Considerations on the novel by Marcelo Rubens Paiva

For historians interested in literature like me, the most common thing is to read and hear about how much literary text contains representations of reality and its context of production. In fact, many studies in this area, perhaps the majority, seek to identify and analyze the representations contained in literature. And it is worth mentioning that identifying such representations is not the most complex task; you just need to be literate and a fluent reader to do it.

Working in the field of social history, I am particularly interested in approaches that allow us to go beyond the so-called representations of literary texts. I see literature as a document and testimony of a time or society in which a given work was produced. And here we must consider literature in its most varied genres, including not only novels, but also short stories and chronicles, among others, published in a variety of forms, such as newspapers, magazines, or books.

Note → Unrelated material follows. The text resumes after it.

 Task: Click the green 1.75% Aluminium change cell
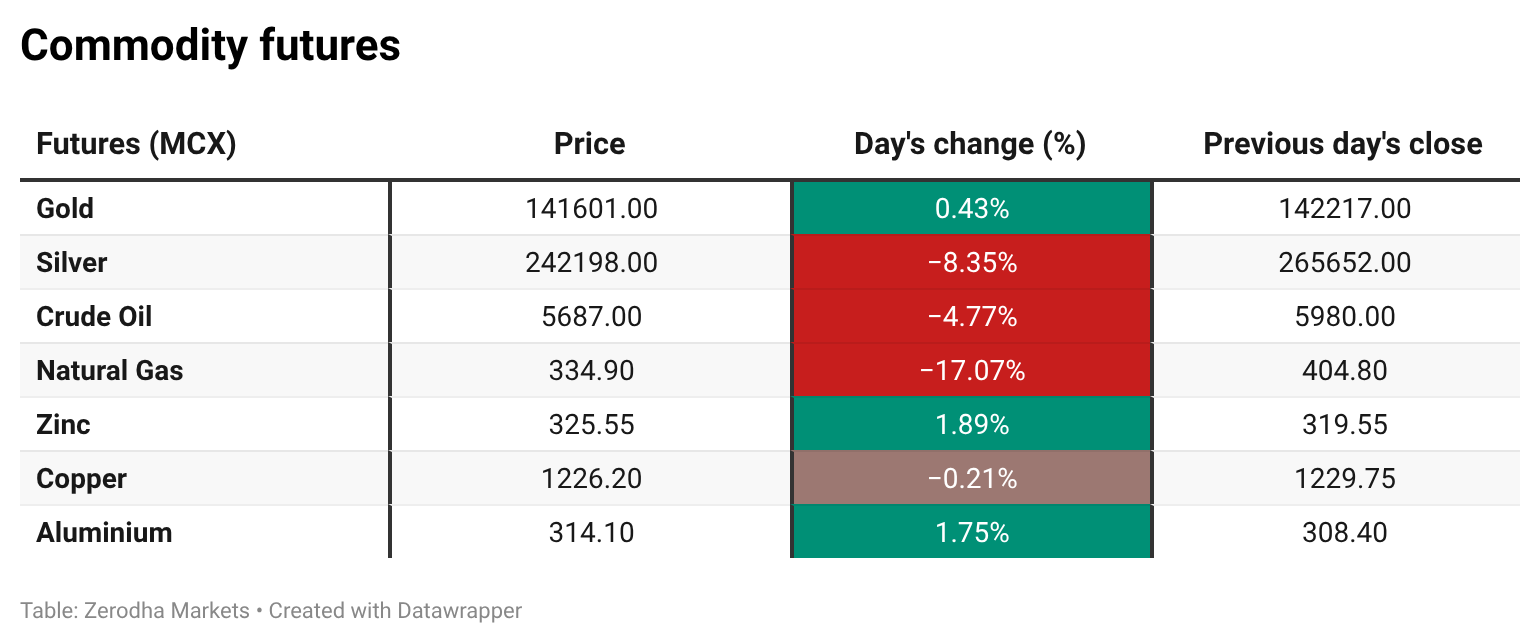[x=971, y=533]
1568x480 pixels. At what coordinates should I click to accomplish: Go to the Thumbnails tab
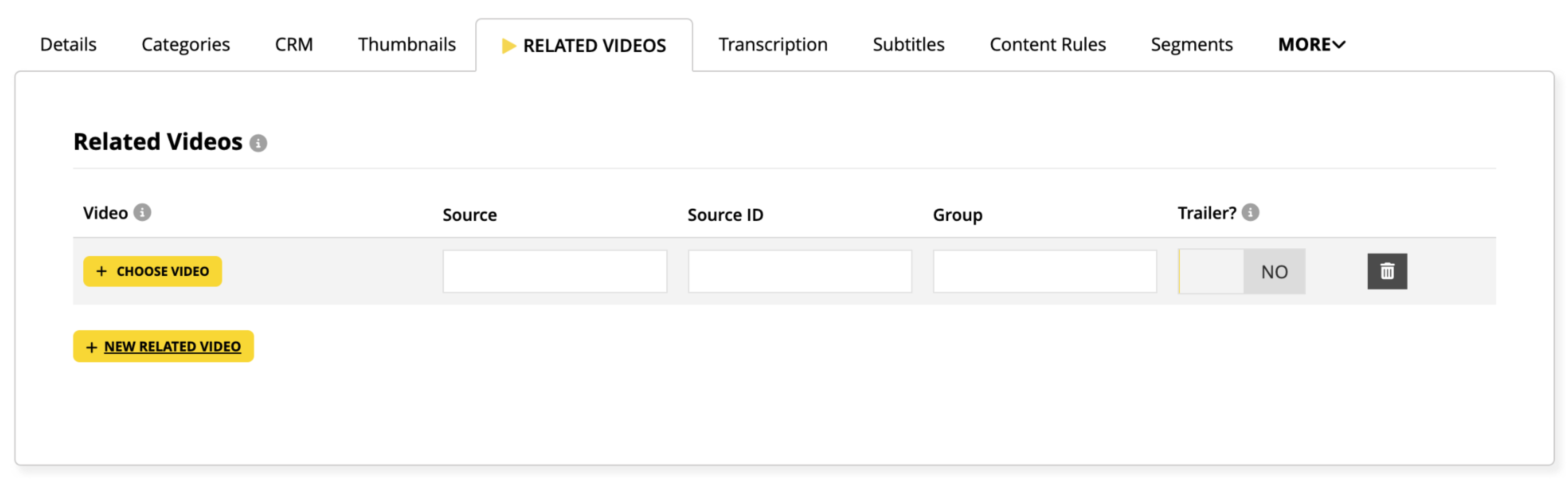coord(407,44)
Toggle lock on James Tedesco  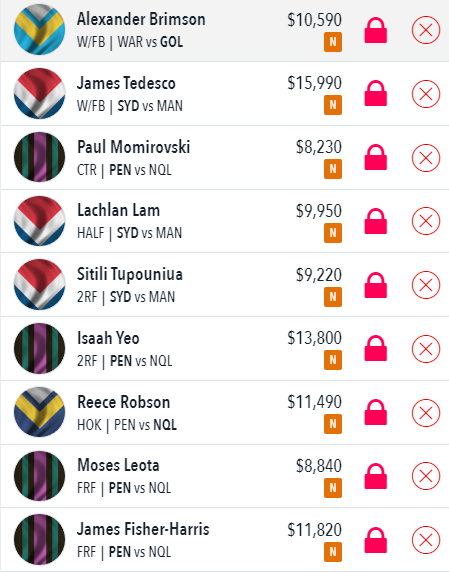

What is important to do is to subject the literary text – whatever it may be – to the interrogation that historians usually subject any of their research sources to. Who produced the text? When? Under what conditions? With what objectives? What did they intend to say about their time with their text? With whom are they dialoguing? These are some of the questions that make up the interrogation I am referring to. And for those who don’t know, an important part of the historian’s work consists of a dialogue with sources, talking to documents, even if they don’t always get all the answers they want.

And these procedures must always be guided by a commitment to verisimilitude or truth, or at least to the reality of the facts. If a short story or novel is a work of fiction, the book or its publication in a newspaper or magazine, as well as its content, are concrete elements that cannot be ignored. Therefore, literature retains a certain materiality that should not be ignored.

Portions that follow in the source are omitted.